Most of these disciplines, a few extremely recent, involve a complex mix of skills and competences, with deliverables that are often hard if not impossible to compare.

As Marc Rettig says in his notes from the 1999 Santa Fe AIGA Advance Conference:

"We don't have a name for this field yet.
The terms interface and interaction design are too narrow to contain the scope of what needs to be addressed by new designers.
Think of the hierarchy of contexts, from broad to narrow: experience, interaction, interface. While the useful-usable-desirable measure applies at all levels it is less adequate as you go up the hierarchy."

I have lately stumbled onto what I consider a good example of a compelling User Experience that also happens to be, among other things, a fascinating blend of Information, Graphic and Product design.
This is an account of that moment.

It is also an attempt at defining what User Experience is about.

The story

It's 11 PM, late September, and I am walking in the heart of Milano, Corso Vittorio Emanuele, close to where it joins Piazza San Babila.
My attention, focused on the entrance to the Metro and on getting home at the end of a long day, shifts to an object I have never noticed before on the left-hand side of the street. A closer look reveals a large 3D map of downtown Milano, cast in bronze with clear artistic intent.
The Duomo (the cathedral of Milano) and nearby buildings are represented as roughly shaped but still recognizable blocks. The golden gleam of frequently touched parts shows that quite a few people stop here daily, attracted by the object.

the sculpture, a detail

As I look up at the not too distant Duomo I cannot help but notice the cunning similarity between the brightly illuminated Madonnina (Holy Mary) statue at its top and the rubbed-clean shining tip of the highest spire on the statue.
This triggers a "where am I" chain of thoughts as my eyes start scanning the surroundings to map them to locations on the statue.

My mind wanders as the birds-eye view I am now enjoying suddenly sheds light on spatial relationships between the various streets. I did not know the office was so close to...what piazza (square) is that now?

A body shift suddenly allows light from my back to illuminate the sculpture better and I can now detect small dots lining the streets of the sculpture.
It's Braille.

the sculpture, a detail

The barely visible mounds slowly become evident, layering with data the art piece.
This discovery triggers new emotions, it's as if I have seen the sculpture anew. It also makes more, no, different sense now. What has been so far an emotional (aesthetic) and sensorial (kinesthetic) experience now has a functional and rational component as well.
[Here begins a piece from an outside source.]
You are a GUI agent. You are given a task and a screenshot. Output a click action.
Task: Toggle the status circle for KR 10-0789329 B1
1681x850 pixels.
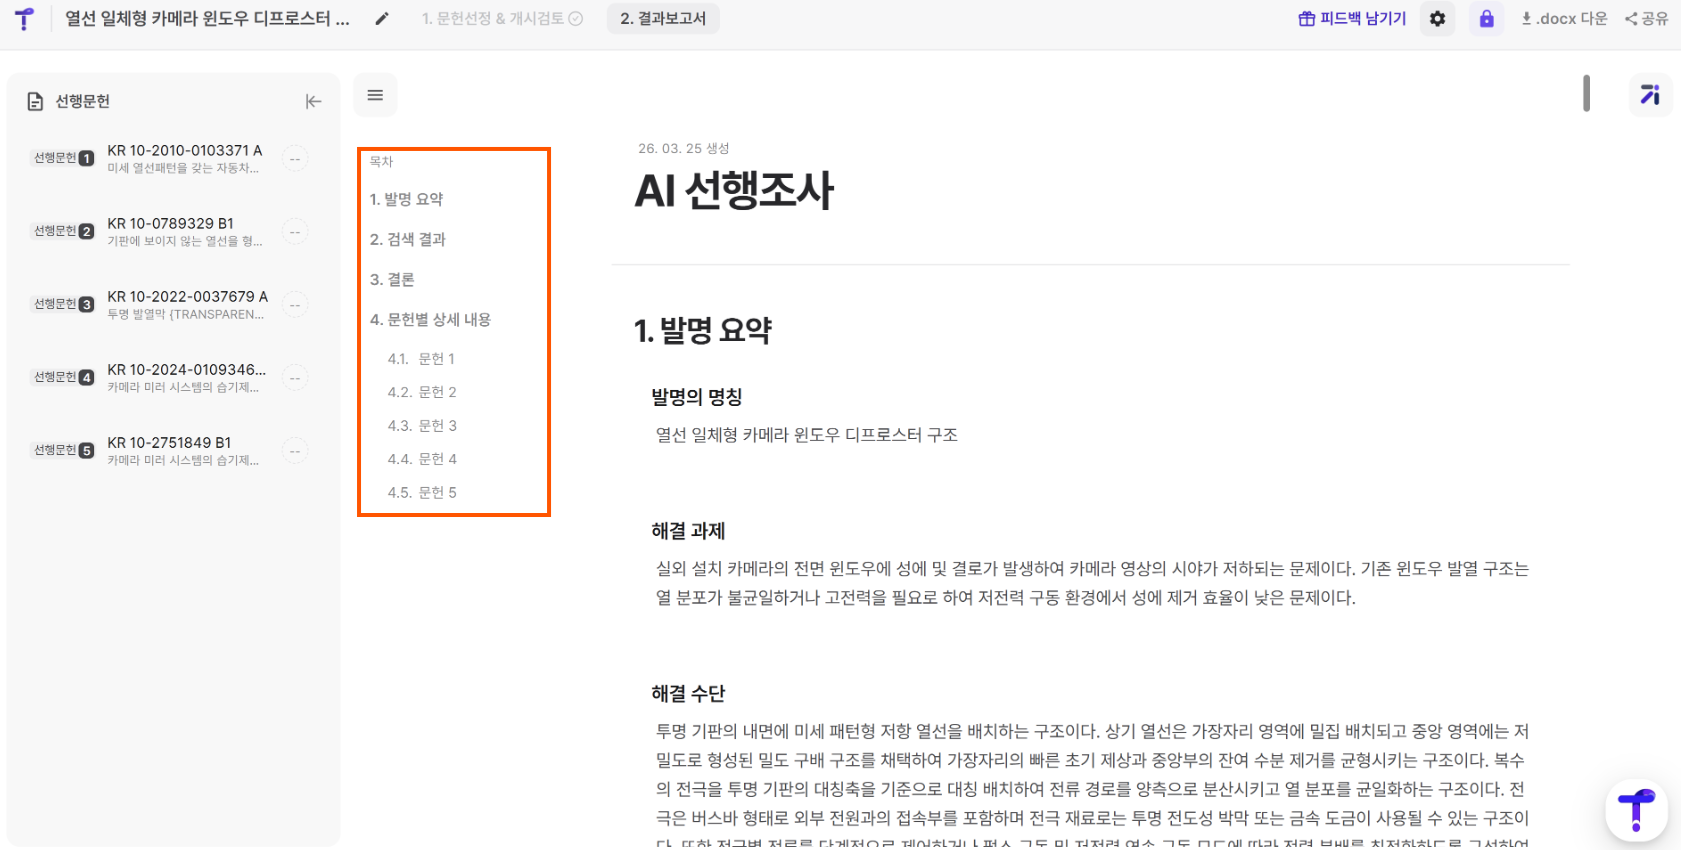point(295,232)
Overcoming the feeling of uneasiness that comes from "pretending to be blind" when I am not I close my eyes and try to make tactile sense of the sculpture.

The street sounds engulf me as they come and go without any visual forewarning.
It is funny how turning one sense off has made me immediately more aware of the other ones. It feels as if the background has suddenly become the foreground.

It is yet another world, another layer of experience that unfolds under my clumsy hands.

I search for the Duomo first, its pointed spires clearly distinguishable from anything else I might encounter in my exploration. My fingers run the length of the now Lilliputian bronze streets, looking for the tiny mounds, failing to find them.
I mentally swing from trying to detect where I am in my tactile walk to trying to guess where the Braille info is to trying to make sense of it.

the sculpture, detail

I am amazed at my inability to even feel the bumps that dot the sculpture.
I am even more amazed at my inability to map my position as soon as I move a few centimeters away from the comforting small spires of the now invisible bronze Duomo.
It is disconcerting, my body IS my hands now. I am where my fingers touch.

Voices. Very near. English, American English.

I open my eyes.
I am back, but back where? Yes, late night, Milano. Two smiling tourists close to me, it takes a second or two.
I unconsciously take a step back, it has been a deeply emotional experience. It seems I need physical distance to achieve mental distance as well.
I am back where I was, what now, ten minutes ago, the Metro, so close.
Home next.

I turn to see the light from the Duomo, the real one, disappearing around the curve the street makes where it joins the nearby piazza.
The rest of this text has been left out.